Real-space imaging of an orbital Kondo resonance on the Cr(001) surface

The Kondo effect(1) is usually connected with the interaction between a localized spin moment and itinerant electrons. This interaction leads to the formation of a narrow resonance at the Fermi level, which is called the Abrikosov-Suhl or Kondo resonance(2). Scanning tunnelling microscopy is an ideal technique for real-space investigations of complicated electronic structures(3,4) and many-body phenomena, such as the formation of the Kondo resonance(5-8) or d-wave pairing in high-T-c superconductors(9). Theory has predicted that similar, Kondo-like many-electron resonances are possible for scattering centres with orbital instead of spin degrees of freedom-the quadruple momenta in uranium-based compounds or two-level systems in metallic glasses are examples of such 'pseudo-Kondo' scattering centres(10). Here we present evidence for the orbital Kondo resonance on a transition-metal surface.
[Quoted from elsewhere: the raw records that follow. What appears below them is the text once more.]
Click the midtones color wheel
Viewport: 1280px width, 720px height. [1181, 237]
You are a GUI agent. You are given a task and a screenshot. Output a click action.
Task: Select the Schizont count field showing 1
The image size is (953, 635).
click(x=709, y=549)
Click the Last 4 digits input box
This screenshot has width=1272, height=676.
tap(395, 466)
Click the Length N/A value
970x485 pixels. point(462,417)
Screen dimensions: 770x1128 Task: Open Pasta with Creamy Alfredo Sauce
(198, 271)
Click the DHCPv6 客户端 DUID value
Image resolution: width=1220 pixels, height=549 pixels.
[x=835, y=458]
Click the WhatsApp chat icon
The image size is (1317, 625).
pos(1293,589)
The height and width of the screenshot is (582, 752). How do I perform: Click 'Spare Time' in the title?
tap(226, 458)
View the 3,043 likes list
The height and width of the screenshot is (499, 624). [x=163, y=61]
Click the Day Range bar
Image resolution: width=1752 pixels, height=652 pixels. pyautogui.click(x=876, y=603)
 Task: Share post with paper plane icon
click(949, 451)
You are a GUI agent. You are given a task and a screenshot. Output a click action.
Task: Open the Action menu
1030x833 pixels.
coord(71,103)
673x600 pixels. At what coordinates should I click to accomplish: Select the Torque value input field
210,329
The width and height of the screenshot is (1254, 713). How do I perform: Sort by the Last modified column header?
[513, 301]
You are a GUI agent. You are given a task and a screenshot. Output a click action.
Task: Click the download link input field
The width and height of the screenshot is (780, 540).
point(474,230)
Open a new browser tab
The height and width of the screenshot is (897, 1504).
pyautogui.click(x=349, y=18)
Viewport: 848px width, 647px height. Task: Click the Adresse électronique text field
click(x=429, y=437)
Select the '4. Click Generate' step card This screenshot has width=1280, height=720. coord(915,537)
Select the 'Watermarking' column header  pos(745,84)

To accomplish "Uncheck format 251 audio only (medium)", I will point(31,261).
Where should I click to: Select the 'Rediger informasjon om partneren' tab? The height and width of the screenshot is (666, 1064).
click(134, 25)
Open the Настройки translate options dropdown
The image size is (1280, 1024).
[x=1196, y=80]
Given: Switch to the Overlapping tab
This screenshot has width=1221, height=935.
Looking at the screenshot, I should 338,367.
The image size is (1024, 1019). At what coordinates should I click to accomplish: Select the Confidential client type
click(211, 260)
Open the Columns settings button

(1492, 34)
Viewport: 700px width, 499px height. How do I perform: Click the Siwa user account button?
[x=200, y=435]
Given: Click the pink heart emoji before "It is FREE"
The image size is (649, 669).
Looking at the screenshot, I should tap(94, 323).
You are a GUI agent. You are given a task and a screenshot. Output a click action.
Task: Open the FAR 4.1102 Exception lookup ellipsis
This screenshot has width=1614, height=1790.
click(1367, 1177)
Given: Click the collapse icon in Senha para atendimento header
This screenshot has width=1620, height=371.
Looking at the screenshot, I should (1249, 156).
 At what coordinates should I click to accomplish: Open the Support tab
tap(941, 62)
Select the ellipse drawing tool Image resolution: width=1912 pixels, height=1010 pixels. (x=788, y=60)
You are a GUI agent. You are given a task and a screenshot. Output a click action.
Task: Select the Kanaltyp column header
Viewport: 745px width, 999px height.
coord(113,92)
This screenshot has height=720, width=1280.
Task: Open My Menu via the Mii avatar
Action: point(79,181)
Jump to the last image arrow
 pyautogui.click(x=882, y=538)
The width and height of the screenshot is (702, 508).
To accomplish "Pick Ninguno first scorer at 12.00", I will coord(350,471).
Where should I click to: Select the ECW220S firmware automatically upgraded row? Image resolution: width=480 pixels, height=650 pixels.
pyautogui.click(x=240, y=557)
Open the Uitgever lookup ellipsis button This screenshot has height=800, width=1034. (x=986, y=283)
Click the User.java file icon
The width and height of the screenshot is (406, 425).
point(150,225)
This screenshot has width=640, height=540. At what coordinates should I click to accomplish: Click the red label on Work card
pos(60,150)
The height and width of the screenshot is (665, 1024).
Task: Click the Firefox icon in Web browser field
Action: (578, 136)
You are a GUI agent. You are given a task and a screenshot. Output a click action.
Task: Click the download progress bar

Investigations of an atomically clean Cr(001) surface at low temperature using scanning tunnelling microscopy reveal a very narrow resonance at 26 meV above the Fermi level, and enable us to visualize the orbital character of the corresponding state. The experimental data, together with many-body calculations, demonstrate that the observed resonance is an orbital Kondo resonance formed by two degenerate d(xz), d(yz) surface states.